Review by Camden Ferrell
Kill the Monsters is the newest film from writer/director Ryan Lonergan. This film has played at numerous festivals including Frameline42, Raindance Film Festival, and the Seattle Queer Film Festival. This movie is a highly ambitious political allegory that remains thoroughly thought-provoking even if it loses some of its original momentum.
This movie follows a polyamorous gay trio as their relationship is tested on a cross-country trip to find a doctor to treat one of their illnesses. This premise is interesting on its own, but the movie describes itself in the beginning as an American allegory, and this adds another layer of intrigue and ambition to this story.
Lonergan’s script is biting and sharp for most of the movie. However, it is significantly stronger in the film’s first act more than any other. He executes scenes with fast-paced dialogue and an impressive level of intelligence that engages audiences. He balances his witty dialogue with meaningful symbolism and allegorical quips that make this movie even more charming.
The cast of this film does a great job throughout. Jack Ball, Garrett McKechnie, and Lonergan make up the protagonists, and their chemistry and ability to create a sense of unease is fantastic. Their ability to subtly reflect the conflicting forces in American politics is interesting, and it’s a dynamic that is unique. These three men are also able to confidently and tenderly explore their own bodies and sexuality in a way that feels very natural and well-done.
This movie is a triumph in LGBT filmmaking. Lonergan has created complex homosexual characters that have other defining traits. While the movie contains plenty of sex, it’s seen as a positive exploration rather than a shameless fetishization of gay relationships. It’s all very well-done, and it’s executed with a certain level of care that really makes the relationship feel more emotionally thorough.
The allegorical nature of this film is quite brilliant at times. The movie takes place in the modern day, but it’s divided into chapters ranging from 1776 to 2017. There are countless references to historical events that make this film a detail and historically oriented experience that is rather exciting and fresh to see. The movie is able to boil down American political history to its bare essentials to deliver a great allegory about political divide and the destructive nature of such politics. It’s a timely story that is very reflective of our world today.
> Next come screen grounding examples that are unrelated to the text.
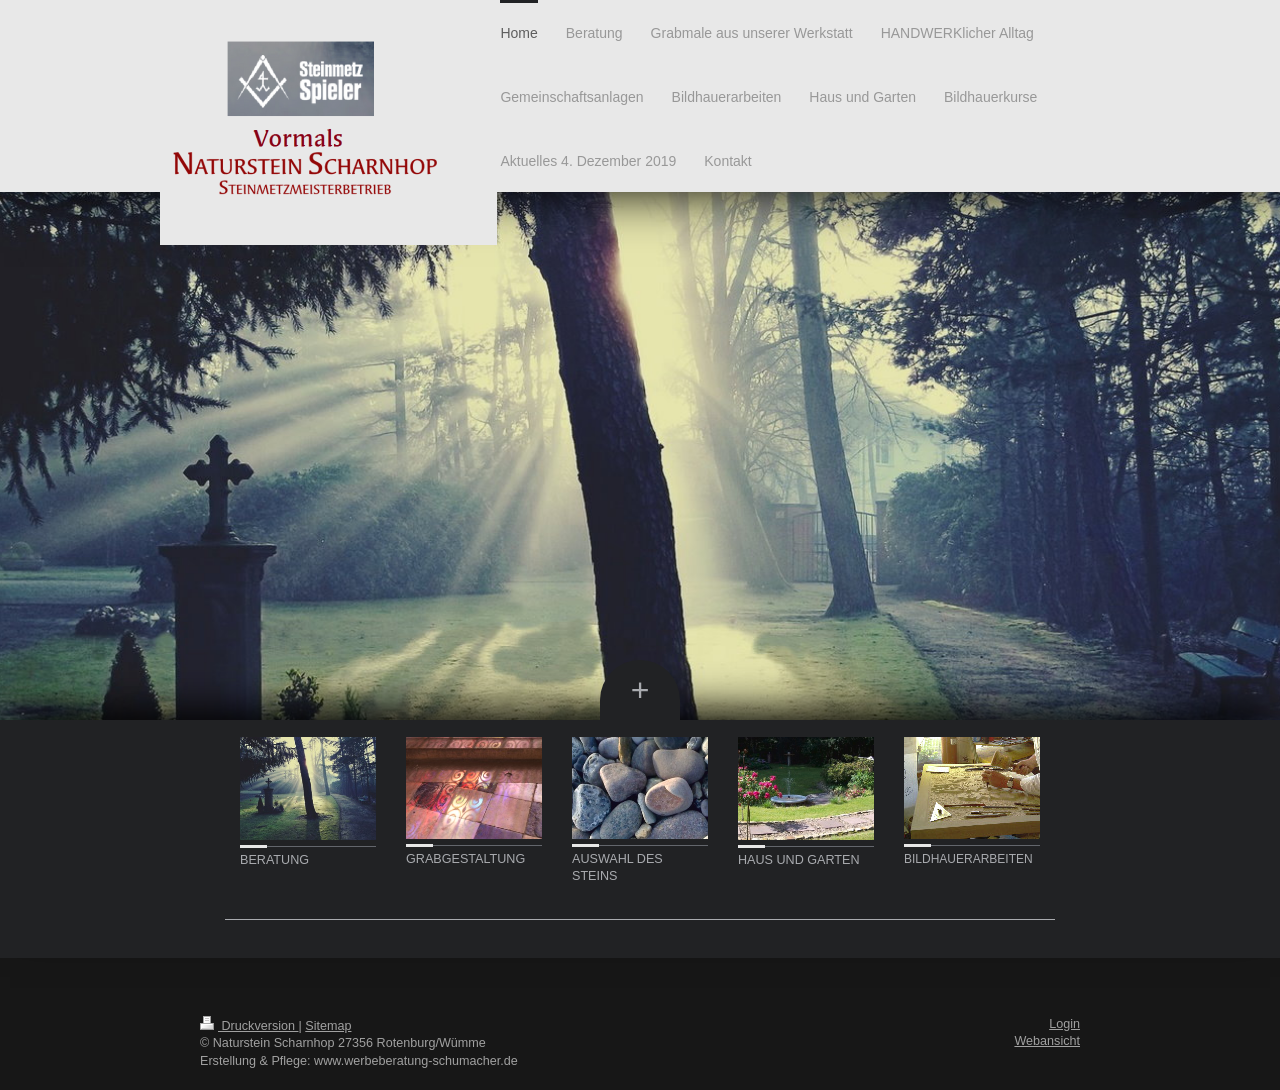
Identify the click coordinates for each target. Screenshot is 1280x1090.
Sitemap (328, 1026)
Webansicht (1047, 1041)
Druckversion (249, 1026)
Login (1064, 1024)
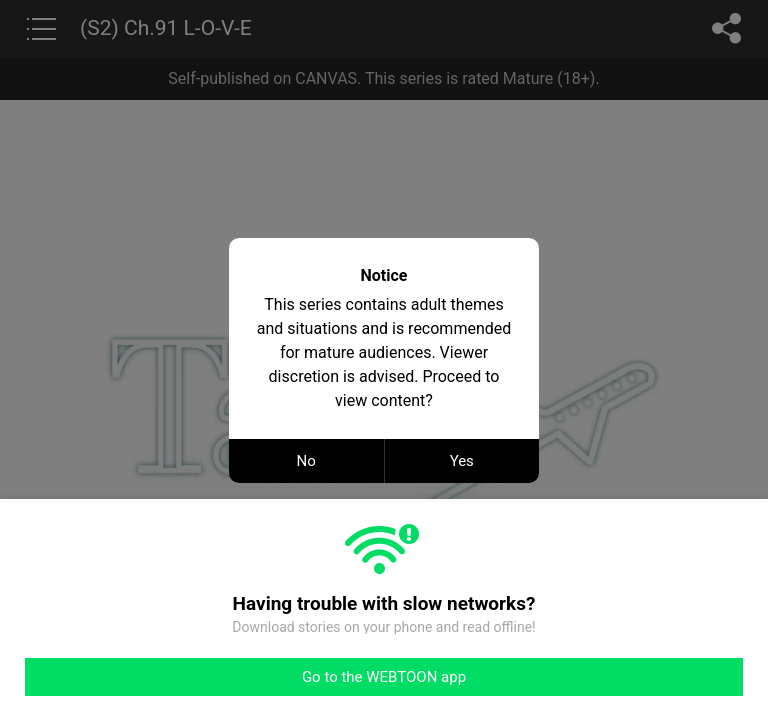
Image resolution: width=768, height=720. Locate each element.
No (306, 461)
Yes (462, 461)
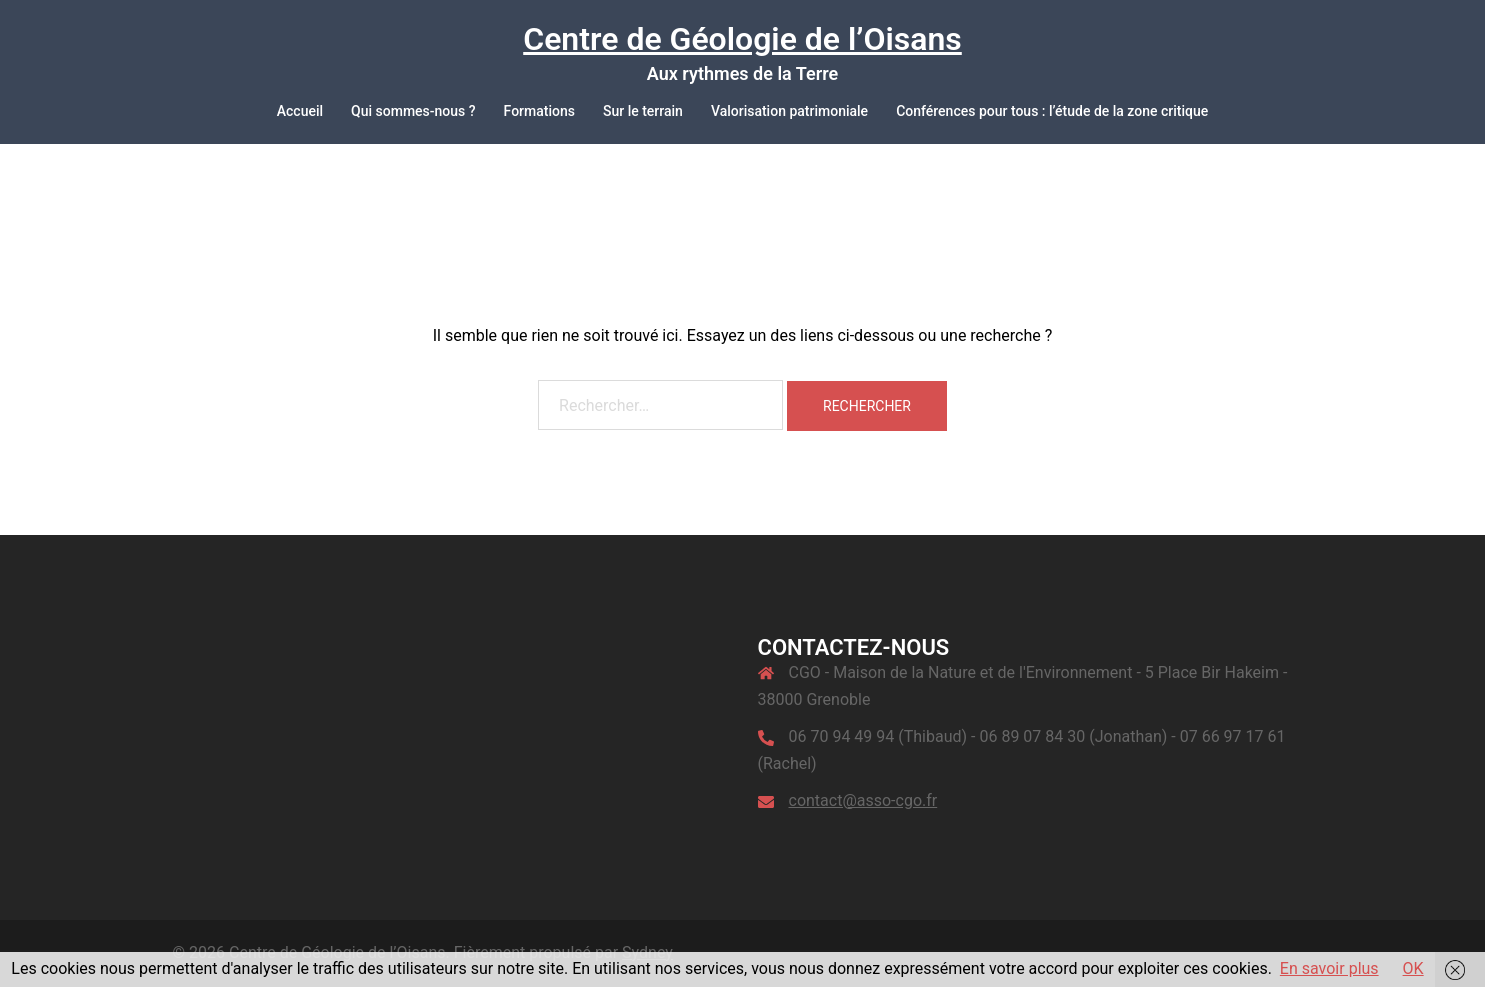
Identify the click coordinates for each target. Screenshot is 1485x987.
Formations (539, 111)
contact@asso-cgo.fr (863, 800)
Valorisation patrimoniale (789, 111)
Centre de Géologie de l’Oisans (742, 39)
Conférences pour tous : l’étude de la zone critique (1052, 111)
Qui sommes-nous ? (413, 111)
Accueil (300, 111)
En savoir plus (1329, 968)
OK (1413, 968)
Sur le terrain (643, 111)
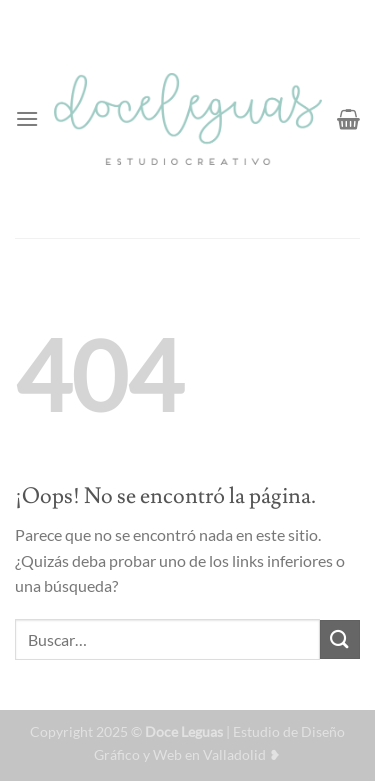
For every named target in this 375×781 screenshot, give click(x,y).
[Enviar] (340, 639)
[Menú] (27, 118)
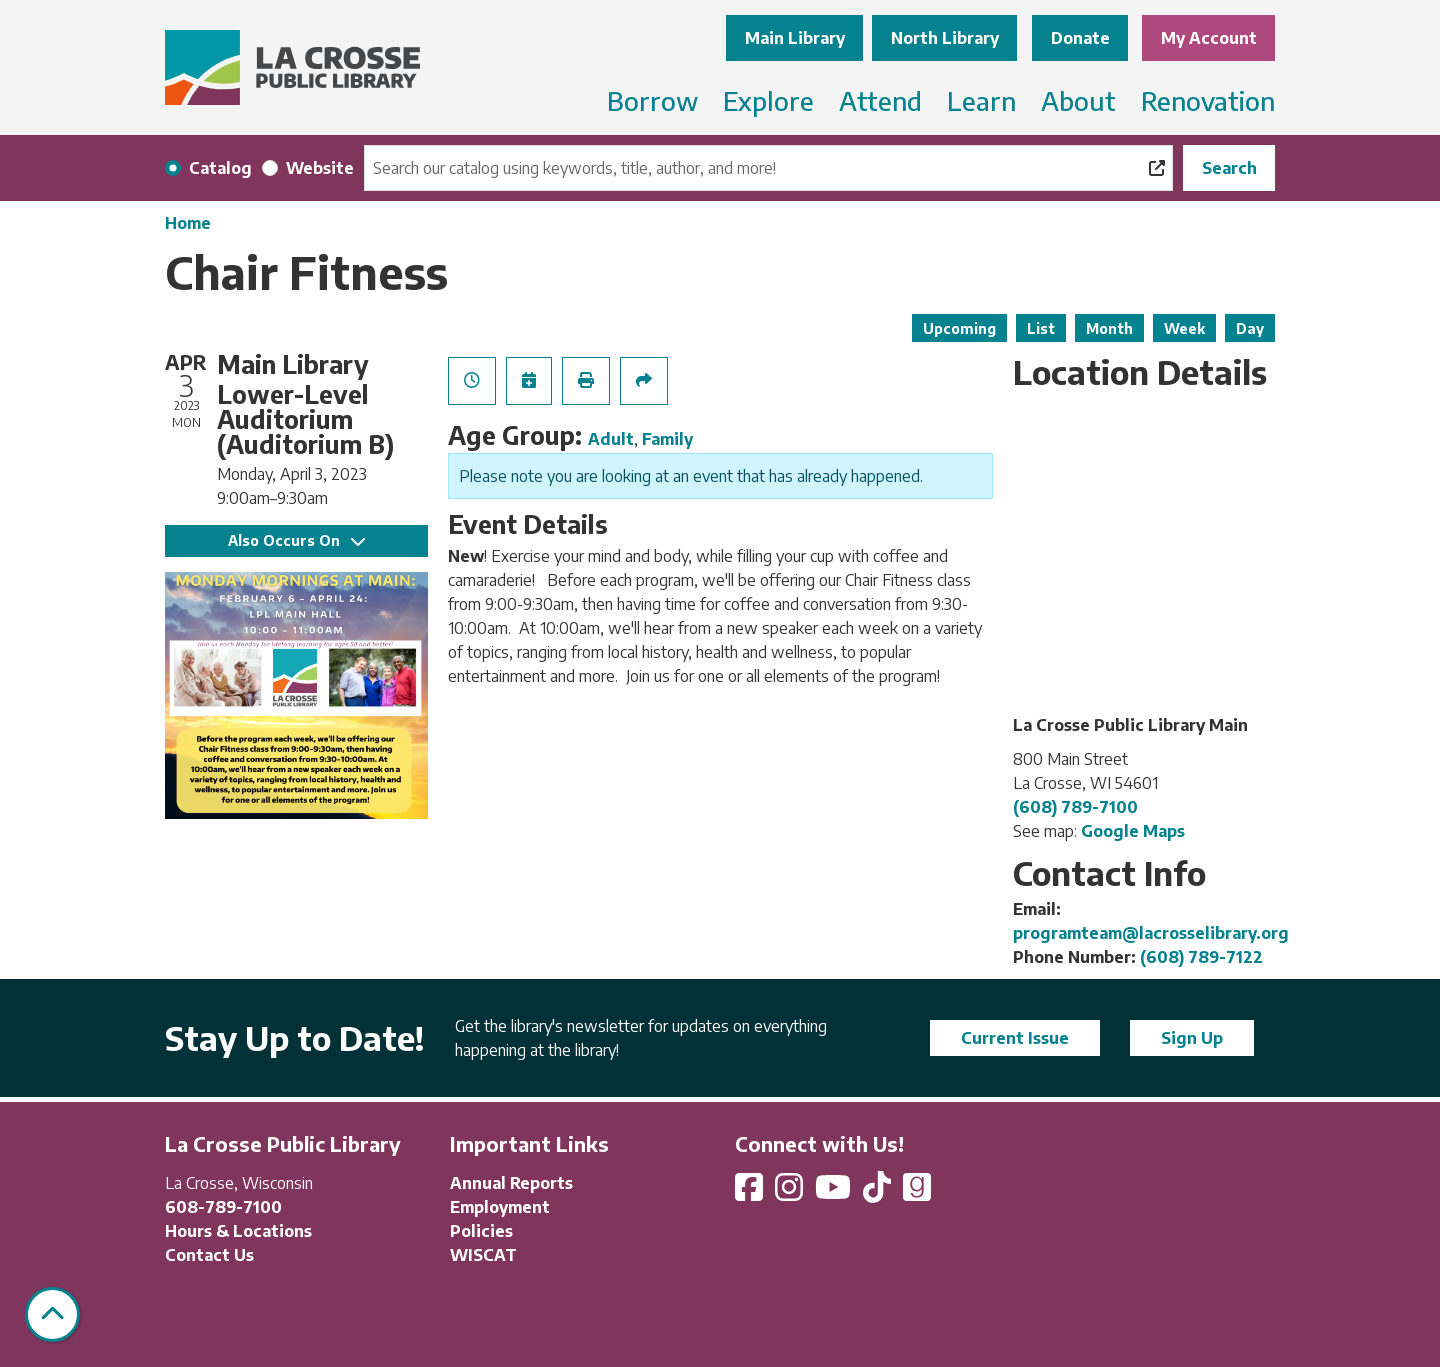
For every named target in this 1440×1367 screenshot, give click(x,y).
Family (667, 439)
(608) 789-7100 (1075, 807)
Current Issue (1015, 1038)
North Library (945, 38)
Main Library (795, 38)
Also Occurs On (296, 540)
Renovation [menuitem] (1208, 100)
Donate (1080, 38)
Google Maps (1133, 831)
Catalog (220, 168)
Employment (500, 1207)
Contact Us (209, 1255)
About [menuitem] (1078, 100)
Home (188, 223)
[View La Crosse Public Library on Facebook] (751, 1193)
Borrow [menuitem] (652, 100)
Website (320, 168)
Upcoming (959, 328)
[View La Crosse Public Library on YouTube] (835, 1193)
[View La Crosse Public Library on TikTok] (879, 1193)
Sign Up (1192, 1038)
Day (1250, 328)
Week (1184, 328)
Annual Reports (511, 1183)
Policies (481, 1231)
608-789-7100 (223, 1207)
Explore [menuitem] (768, 100)
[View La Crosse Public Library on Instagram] (791, 1193)
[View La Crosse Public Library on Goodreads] (917, 1193)
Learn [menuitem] (981, 100)
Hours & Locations (238, 1231)
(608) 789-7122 (1201, 957)
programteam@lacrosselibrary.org (1151, 933)
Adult (611, 439)
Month (1109, 328)
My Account (1209, 38)
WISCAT (483, 1255)
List (1041, 328)
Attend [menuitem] (880, 100)
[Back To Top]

The movie unfortunately loses a lot of its momentum in the second act. This sudden change drastically changes the pace of the movie, but it does manage to recover by its third act. Aside from its second act, the film is edited extremely well. Lonergan (who was also the film’s editor) has a great sense of timing and demonstrates an ability to create rapid cut sequences as well as longer more contemplative scenes.
Kill the Monsters may be too ambitious for some audiences, but it’s a deeply rewarding experience for those willing to take the ride. It’s a fantastic American allegory that features strong writing and great performances throughout. There are a lot of layers and details to unpack throughout this movie, and it’s one of the more unique films to be released this year so far.
Kill the Monsters is now available on VOD.